I’ve always thought that what makes someone good at what they do is the level of experience that they bring to the table.
I don’t just mean work experience, although thats obviously important, I mean life experience. I truly believe that the more you live, the more you do, the more you struggle at times, then the more you understand.
Years ago, in my early days of studying to be a behaviorist, I was working for the first time with a ‘positive’ dog trainer on my own dog Nelson and watched him helicopter my dog on a very tight martingale collar right in front of me. When I screamed at him to stop because Nelsons eyes were bulging, he told me to butt out basically, and told me it was incredibly funny to him that I was studying to be a behaviorist when my dog was so incredibly badly behaved.
As you all know by now, its BECAUSE Nelson was such a torment to me, that I decided to go down this road of enlightenment, and in all honesty, along the way, there have been many lows that have challenged me, made me doubt what I’m doing.
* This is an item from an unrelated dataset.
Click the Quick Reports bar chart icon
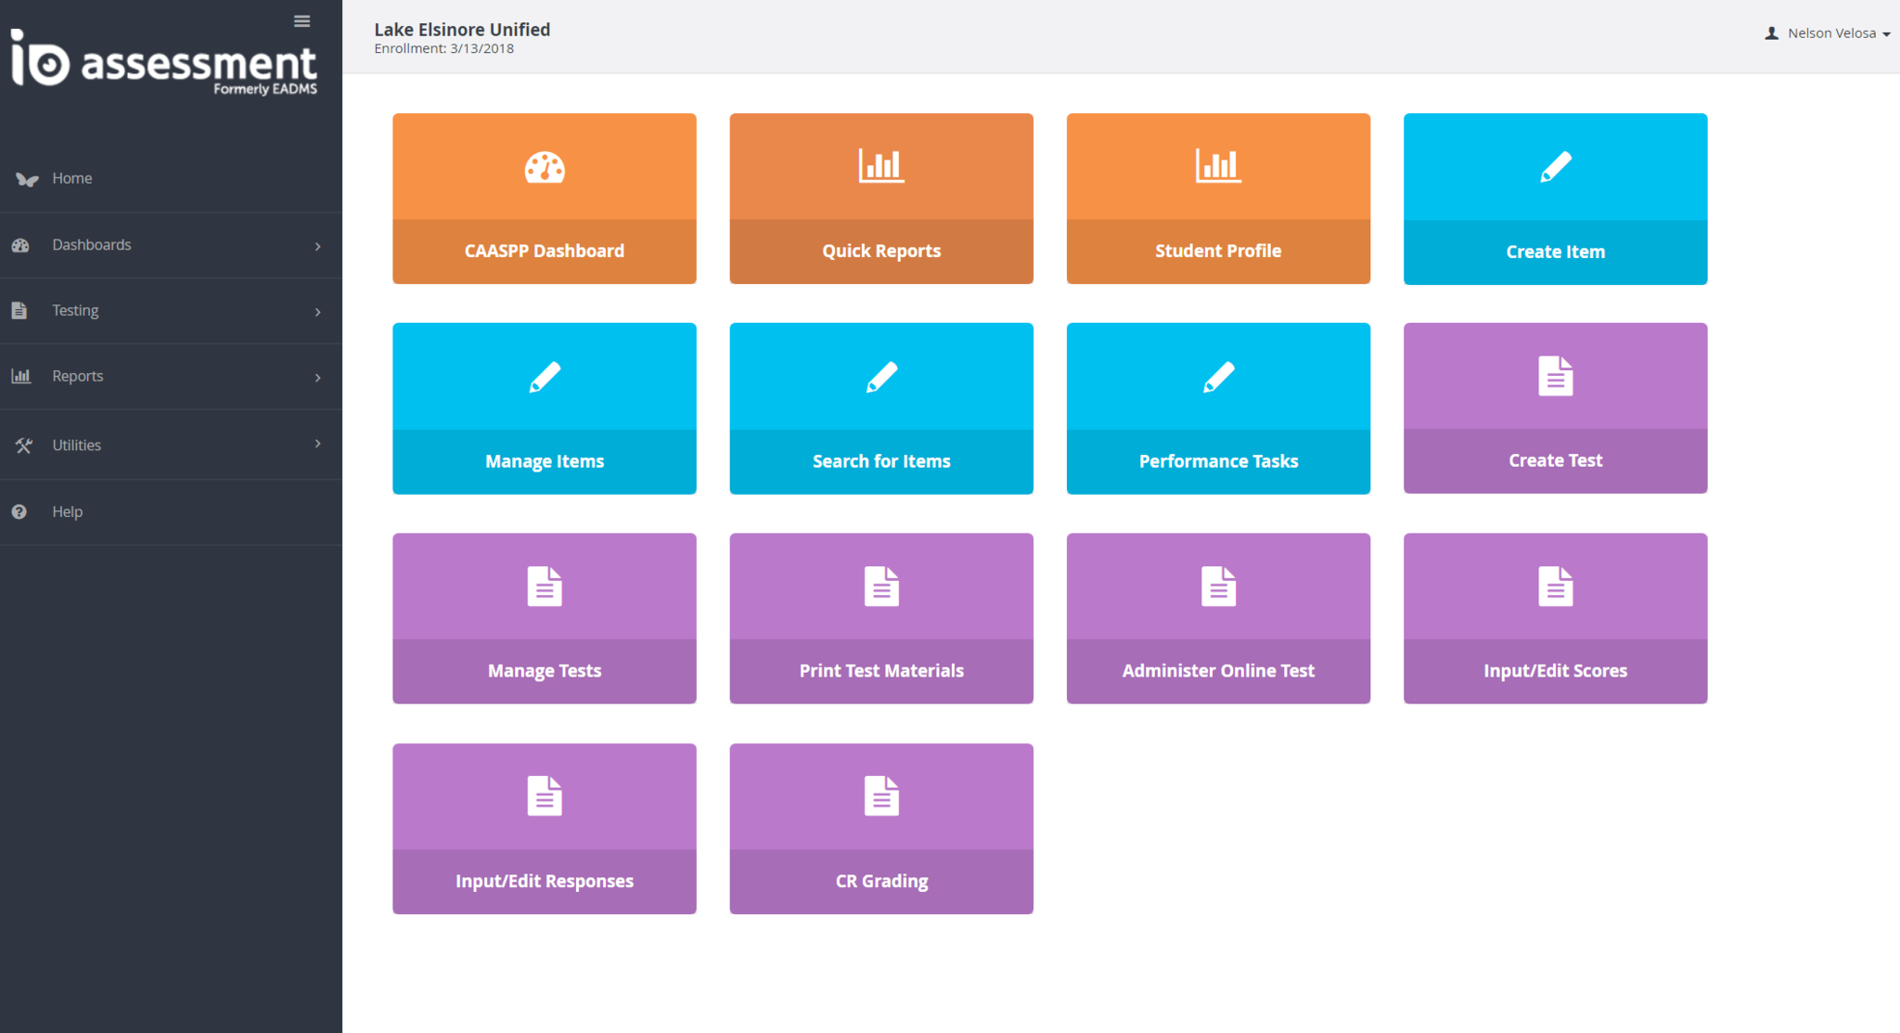 [x=880, y=166]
Now, older and wiser, I realise that those very challenges are the things all dog owners go through and this brings me to a greater degree of understanding for their plight.
I know many many dog trainers, (even though I am not one, I need to work with many for my job from time to time), and I’m always impressed with the ones who have taken on a diabolical little hellion of a chihuahua who wants to eat someones face off, or some abused pitt bull, or a separation anxiety ridden great dane and adopted them into their family.
Not only does it show me their heart for rescue, but it also tells me that these people are up for a challenge and aren’t scared of getting their hands dirty.
We learn more from our mistakes than we do our successes; our mistakes, our failures, when the outcome is vital to us, spur us on to make that final tweak that will make it work…that process, whatever our profession, is what makes us experts. It’s about walking a mile or two in those shoes…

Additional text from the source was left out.